*OPDRACHT 1*.
Beantwoord de volgende vragen over de tekst uit Hebreeën 3:
(a) Hoe lang hebben de vaders Gods werken gezien?
(b) Waar vond de verzoeking plaats?
(c) Hoe lang moeten de broeders elkander vermanen?
*OPDRACHT 2*. Ga verder met de tekst uit Hebreeën 3 en begin direct na de laatste zin.

*TEKSTFRAGMENT*.
/---

Hebreeën 3:7-13
Hebreeën 3:7-13 Statenvertaling (Importantia edition) (STV)
Daarom, gelijk de Heilige Geest zegt: Heden, indien gij Zijn stem hoort, Zo verhardt uw harten niet, gelijk het geschied is in de verbittering, ten dage der verzoeking, in de woestijn; Alwaar Mij uw vaders verzocht hebben; zij hebben Mij beproefd, en hebben Mijn werken gezien, veertig jaren lang. Daarom was Ik vertoornd over dat geslacht, en sprak: Altijd dwalen zij met het hart, en zij hebben Mijn wegen niet gekend. Zo heb Ik dan gezworen in Mijn toorn; Indien zij in Mijn rust zullen ingaan! Ziet toe, broeders, dat niet te eniger tijd in iemand van u zij een boos, ongelovig hart, om af te wijken van den levenden God; Maar vermaant elkander te allen dage, zolang als het heden genaamd wordt, opdat niet iemand uit u verhard worde door de verleiding der zonde.

\---

*AANGELEVERDE GEGEVENS*.
/---

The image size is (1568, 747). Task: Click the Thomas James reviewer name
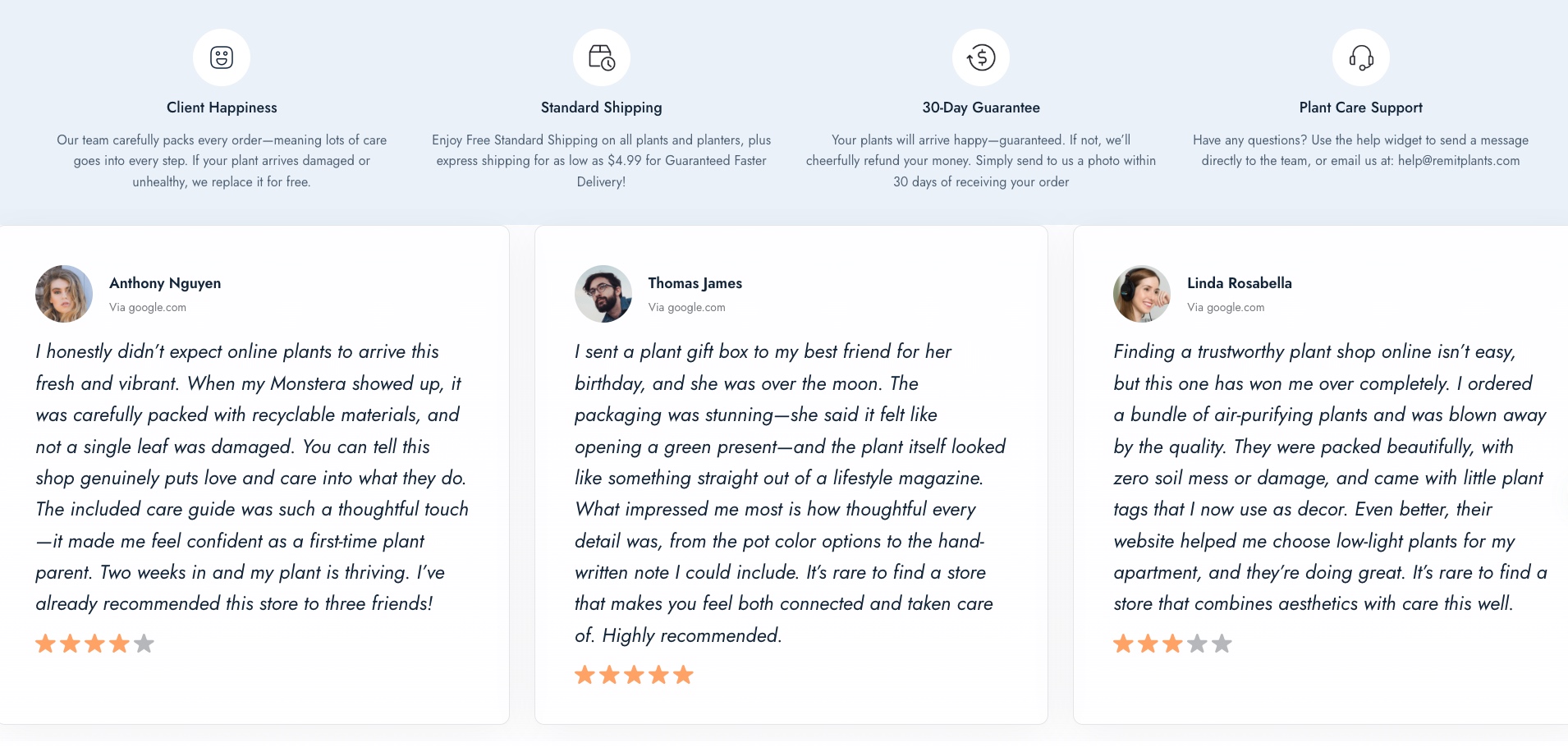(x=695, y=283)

\---
/---

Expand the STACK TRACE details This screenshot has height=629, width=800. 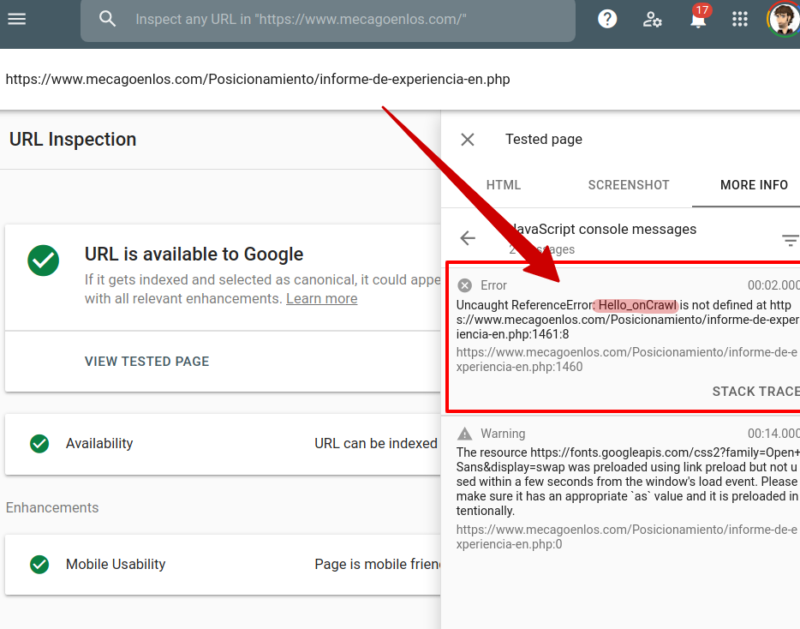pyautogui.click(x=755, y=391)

\---

*ANTWOORD 1*.
(a) Veertig jaren lang.
(b) In de woestijn.
(c) Te allen dage, zolang als het heden genaamd wordt.

*ANTWOORD 2*.
Hebreeën 3:7-13 Herziene Statenvertaling (HSV)
Daarom, zoals de Heilige Geest zegt: Heden, indien u Zijn stem hoort, verhard dan uw hart niet, zoals bij de verbittering, op de dag van de verzoeking in de woestijn. Daar hebben uw vaderen Mij verzocht; zij hebben Mij op de proef gesteld en Mijn werken gezien, veertig jaar lang. Daarom ben Ik toornig geworden op dat geslacht en heb gesproken: Altijd dwalen zij met hun hart, en zij hebben Mijn wegen niet gekend. Daarom heb Ik in Mijn toorn gezworen: Mijn rust zullen zij niet binnengaan! Zie erop toe, broeders, dat er nooit in iemand van u een verdorven hart zal zijn, vol ongeloof, om daardoor afvallig te worden van de levende God; maar vermaan elkaar elke dag, zolang men van een heden kan spreken, opdat niemand van u verhard zal worden door de verleiding van de zonde.
Hebreeën 3:7-13 NBG-vertaling 1951 (NBG51)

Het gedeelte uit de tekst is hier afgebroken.